I would like to share my own personal experience breathing the emissions from a nearby pellet stove about a decade ago. Pellet stove emissions are NOT CLEAN. Pellet stoves do not belong in densely populated URBAN areas!

I was forced to sell my home of twenty years in densely populated Bellevue Borough, PA, in order to escape from the smoke of wood burning neighbors. In searching for another place to live I almost bought a small affordable-to-me house in the economically depressed City of Dunkirk, NY. I was interested in moving to Dunkirk because I read in the local newspaper that the city fire chief was serious about enforcing a ban on open burning there, which I was trying to escape.

I had a contract to purchase the house and went for the final walk-through inspection, accompanied by the Dunkirk city code inspector to see if the side yard was large enough for me to create an off-street parking place for my car, instead of having to park on the street in winter snow season. Moving on-street vehicles daily is mandatory to allow for essential snow-plowing there.

Yes, the yard was big enough. But where I would have been parking and and needing to shovel all winter, even if not daily, happened to be downwind of the next door neighbor’s stove pipe.

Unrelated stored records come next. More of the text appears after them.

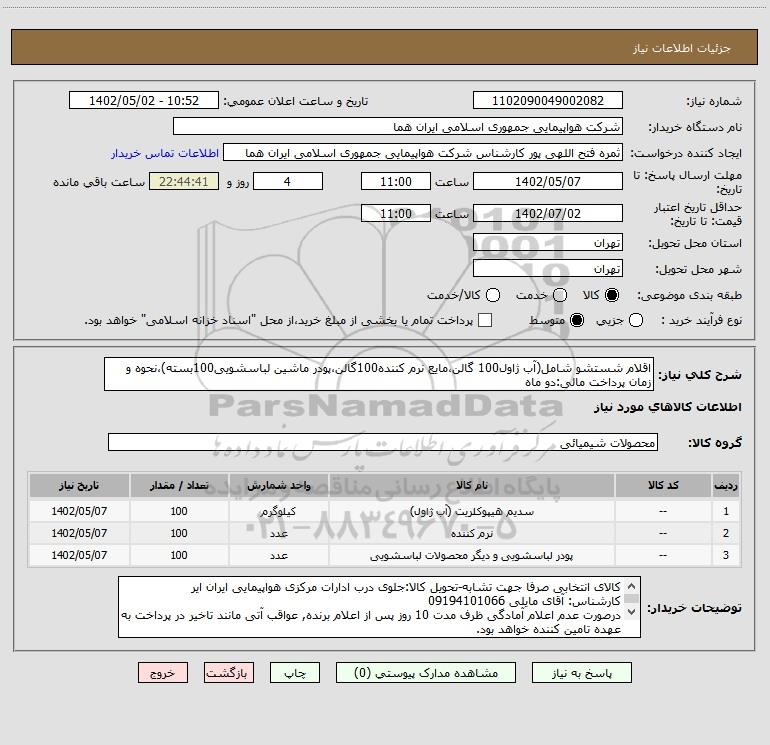Toggle the 'اسناد خزانه اسلامی' payment checkbox
The image size is (770, 745).
pos(485,320)
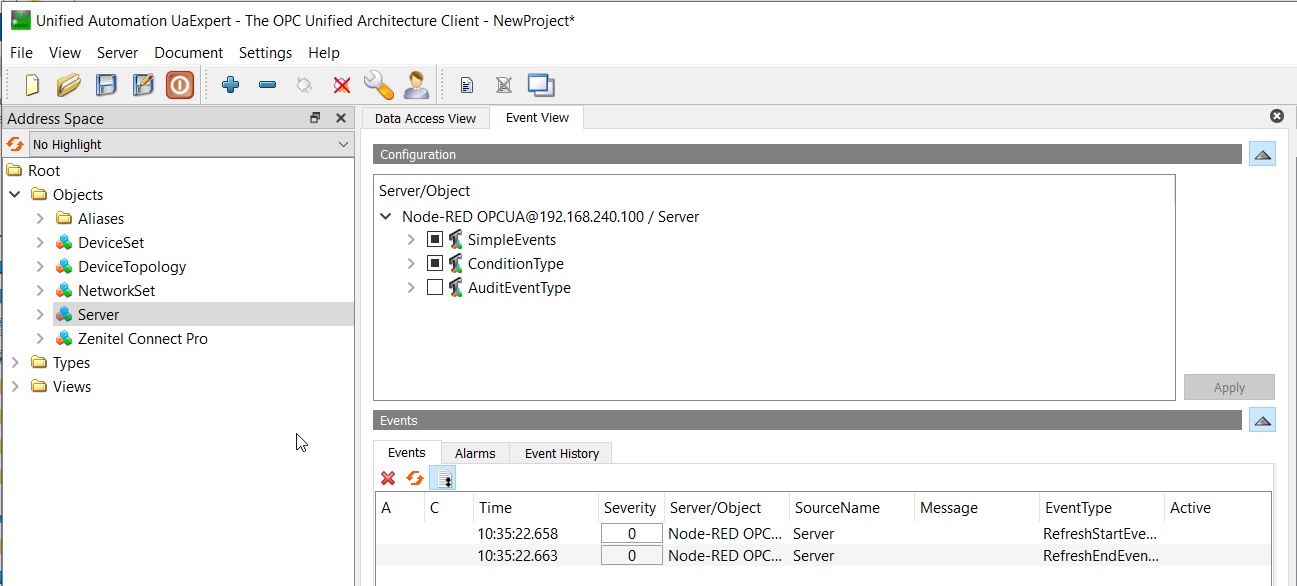This screenshot has height=586, width=1297.
Task: Click the open project folder icon
Action: pos(68,85)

I did not realize that fact. But it was a brisk early fall day, out there with the code inspector. I was perplexed when I began to feel sick in the same way that I typically felt in Pennsylvania when my neighbors were burning wood. But, strangely, there was no odor of wood smoke at all. I mentioned the symptoms I was having, with my throat getting sore, ears plugging and sinus/nose irritation beginning while standing out in that yard. The officer told me that he had recently done the installation inspection for the next door neighbor’s new pellet stove. And he pointed out the big shiny stainless steel pipe that was running up the side of their house.

I had to break that contract to buy the house beside Lake Erie due to the illness I felt from that neighbor’s pellet stove. I had to pay off the real estate attorney some $1800 to avoid being sued by him, as he threatened to do. I didn’t have enough money and my dear old dad, who was also there on the inspection day, paid the attorney off for me.

And now the stove and wood burning industry lobbyists in Washington are proposing that we get rid of our clean burning gas furnaces in URBAN neighborhoods and replace them with wood pellet stoves!

The EPA should not fund more air pollution in our neighborhoods by continuing to subsidize log or pellet burning appliances or fuel. Polluting low income neighborhoods with toxic emissions from wood combustion of any kind is NOT environmental justice. Subsidies should only go to new clean home heat systems that do not spew sickening contaminants directly into our neighborhoods.

We who are the victims of wood smoke must speak out against it.